Nach dem Motto „Wasch mir den Pelz, aber mach mich nicht nass“ würden zwar da und dort Anreize für klimafreundliche Maßnahmen geschaffen, aber gesellschaftspolitisch fahre man großteils in die falsche Richtung, sagte Ulrich Brand vom Institut für Politikwissenschaft der Universität Wien. Zum Beispiel würde der Individualverkehr „ganz systematisch von der Politik gefördert“ und so nahmen trotz aller technischen Verbesserungen die Emissionen aus dem Verkehr seit 1990 (dem Bezugsjahr für die Reduktion der Treibhausgasemissionen) um 73 Prozente auf 23,7 Millionen Tonnen Treibhausgase zu, anstatt zu sinken.

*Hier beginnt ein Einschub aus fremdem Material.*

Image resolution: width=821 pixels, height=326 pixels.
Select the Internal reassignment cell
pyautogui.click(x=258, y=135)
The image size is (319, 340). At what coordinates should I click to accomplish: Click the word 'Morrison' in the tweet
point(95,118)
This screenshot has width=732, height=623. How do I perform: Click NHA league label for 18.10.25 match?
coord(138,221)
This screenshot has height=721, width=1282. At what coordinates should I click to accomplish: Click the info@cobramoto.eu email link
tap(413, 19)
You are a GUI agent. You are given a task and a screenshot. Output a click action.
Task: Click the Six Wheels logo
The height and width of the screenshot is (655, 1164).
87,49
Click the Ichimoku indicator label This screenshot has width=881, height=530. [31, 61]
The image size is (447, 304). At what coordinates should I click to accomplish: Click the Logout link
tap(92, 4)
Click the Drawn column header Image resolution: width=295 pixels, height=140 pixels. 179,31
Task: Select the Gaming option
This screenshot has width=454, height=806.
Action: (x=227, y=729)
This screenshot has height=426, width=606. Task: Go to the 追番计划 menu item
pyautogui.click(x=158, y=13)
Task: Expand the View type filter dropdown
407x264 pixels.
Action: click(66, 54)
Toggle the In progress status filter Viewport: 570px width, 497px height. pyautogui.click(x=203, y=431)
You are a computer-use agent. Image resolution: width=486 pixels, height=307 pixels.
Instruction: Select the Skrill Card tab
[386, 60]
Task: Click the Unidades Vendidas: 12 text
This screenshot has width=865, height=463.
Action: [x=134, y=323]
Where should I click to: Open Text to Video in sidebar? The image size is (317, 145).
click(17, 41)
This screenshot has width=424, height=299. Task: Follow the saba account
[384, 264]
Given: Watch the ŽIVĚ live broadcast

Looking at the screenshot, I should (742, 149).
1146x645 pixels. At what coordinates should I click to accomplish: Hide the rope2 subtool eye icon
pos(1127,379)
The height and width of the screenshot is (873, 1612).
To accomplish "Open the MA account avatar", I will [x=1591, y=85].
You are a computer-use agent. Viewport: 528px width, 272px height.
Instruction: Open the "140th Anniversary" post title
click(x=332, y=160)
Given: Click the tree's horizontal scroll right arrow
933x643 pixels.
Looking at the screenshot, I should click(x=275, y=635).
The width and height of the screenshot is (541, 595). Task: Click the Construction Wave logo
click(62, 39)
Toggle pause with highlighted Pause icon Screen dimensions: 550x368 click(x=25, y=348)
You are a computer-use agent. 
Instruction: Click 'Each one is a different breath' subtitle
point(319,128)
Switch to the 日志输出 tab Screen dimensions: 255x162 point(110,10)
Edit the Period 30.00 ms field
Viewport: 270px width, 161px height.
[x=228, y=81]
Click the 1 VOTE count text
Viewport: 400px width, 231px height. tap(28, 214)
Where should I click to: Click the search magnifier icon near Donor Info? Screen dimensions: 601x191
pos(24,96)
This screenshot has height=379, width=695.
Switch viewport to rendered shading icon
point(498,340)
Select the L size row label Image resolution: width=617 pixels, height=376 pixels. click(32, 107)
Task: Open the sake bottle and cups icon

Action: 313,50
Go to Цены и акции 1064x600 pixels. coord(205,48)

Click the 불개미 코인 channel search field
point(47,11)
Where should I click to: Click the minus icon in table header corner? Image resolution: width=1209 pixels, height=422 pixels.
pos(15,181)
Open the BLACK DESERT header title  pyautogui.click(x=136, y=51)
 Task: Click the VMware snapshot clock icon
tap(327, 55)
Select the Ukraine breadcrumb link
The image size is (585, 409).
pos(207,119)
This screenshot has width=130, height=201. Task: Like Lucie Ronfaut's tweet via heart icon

Auch im Ernährungssektor sei man säumig, so Willi Haas vom Institut für Soziale Ökologie der Universität für Bodenkultur (BOKU) Wien. In Österreich essen die Männer im Schnitt drei mal so viel Fleisch, wie Experten für gesund befinden. Würde der Fleischkonsum auf die Hälfte reduziert, hätte Österreich um sieben Millionen Tonnen weniger Treibhausgasemissionen (acht Prozent) und ein paar Hunderttausend weniger vorzeitige Todesfälle. Obwohl dies für die Bevölkerung eine Win-Win-Situation wäre, käme das Thema Ernährung etwa im von der EU geforderten „Nationalen Energie- und Klimaplan“ nicht einmal vor, abgesehen davon, dass man sich dort um „Lebensmittelabfälle“ sorgt.

Seit der Schaffung eines Umweltministeriums 1972 habe man in Österreich die Umweltpolitik vor allem dort forciert, wo sie der Wirtschaft nützt, wie etwa bei Biotreibstoffen, sagte Haas. Als „Lernfortschritt“ in der Politik habe sich seitdem nicht das Wissen vermehrt, wie man das Klima, sondern das eigene Klientel vor Klimaschutzmaßnahmen schützt. „Zu Beginn gab es durchaus griffige Formulierungen und Maßnahme-Vorschläge, doch inzwischen wurden sie alle weichgespült“, sagte er. So könne man in der Öffentlichkeit ein schönes Bild zum Klimaschutz zeichnen, während man hinter den Kulissen „keine großen Wellen“ verursacht.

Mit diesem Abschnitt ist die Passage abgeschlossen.